[Entradas extraídas de una colección]

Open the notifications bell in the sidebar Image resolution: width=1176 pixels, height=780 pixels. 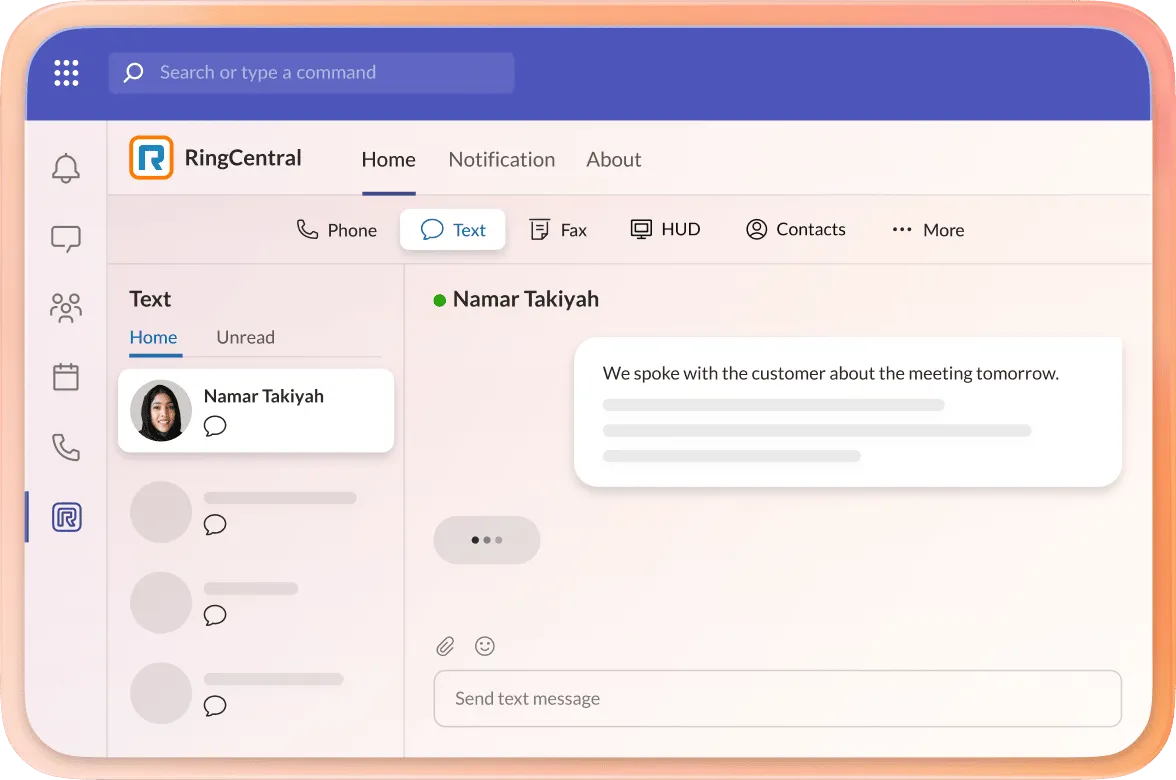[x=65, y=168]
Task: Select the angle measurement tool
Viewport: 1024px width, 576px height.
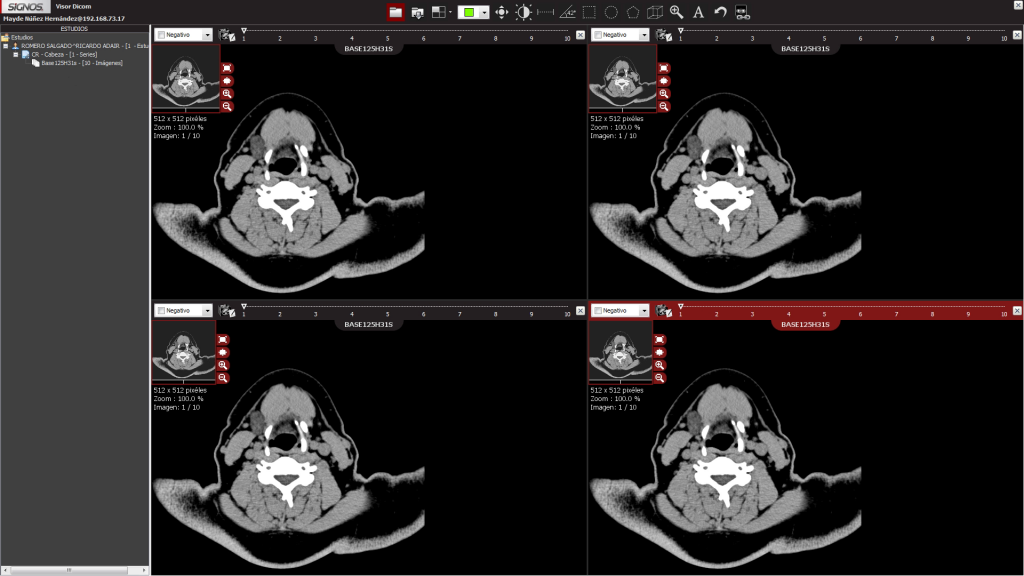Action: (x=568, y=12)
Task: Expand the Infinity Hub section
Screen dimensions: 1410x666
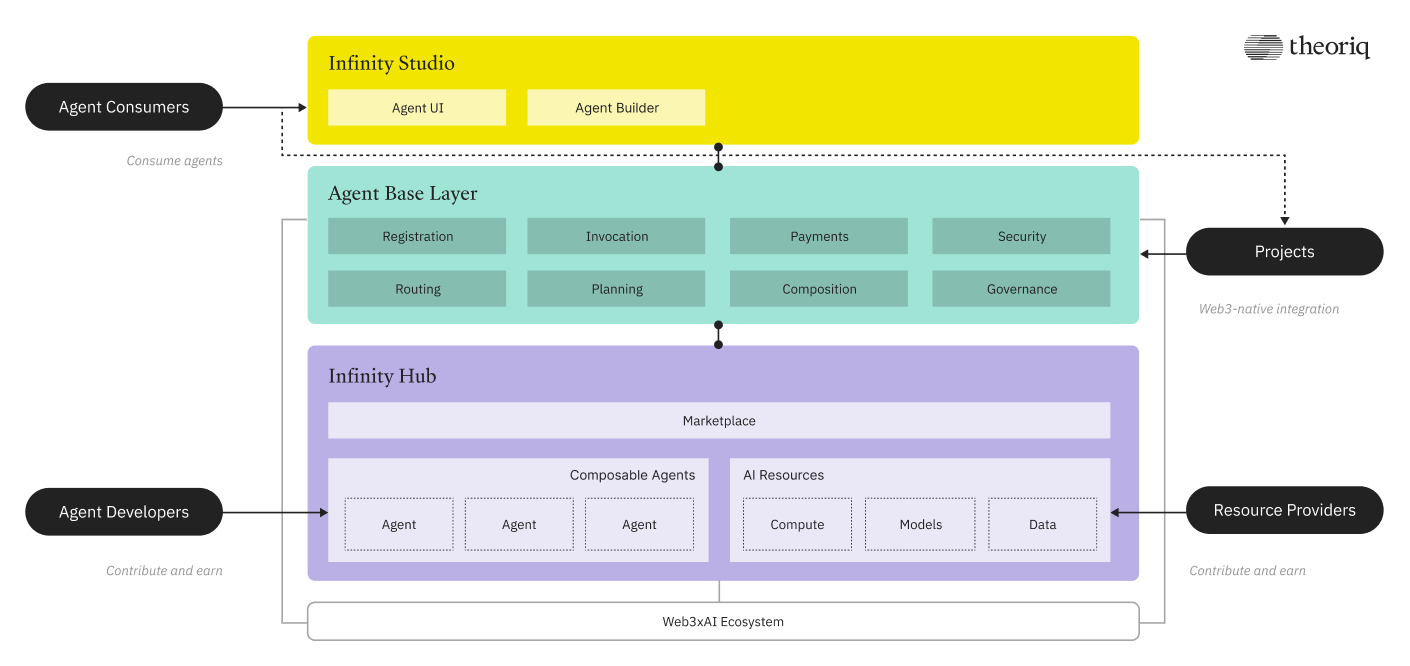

:: Tarea a realizar ::
Devuelve, por favor, cada línea de las entradas que contenga la palabra "Task", respetando mayúsculas y minúsculas.

:: Solución del problema ::
Task: Select the angle measurement tool
Task: Expand the Infinity Hub section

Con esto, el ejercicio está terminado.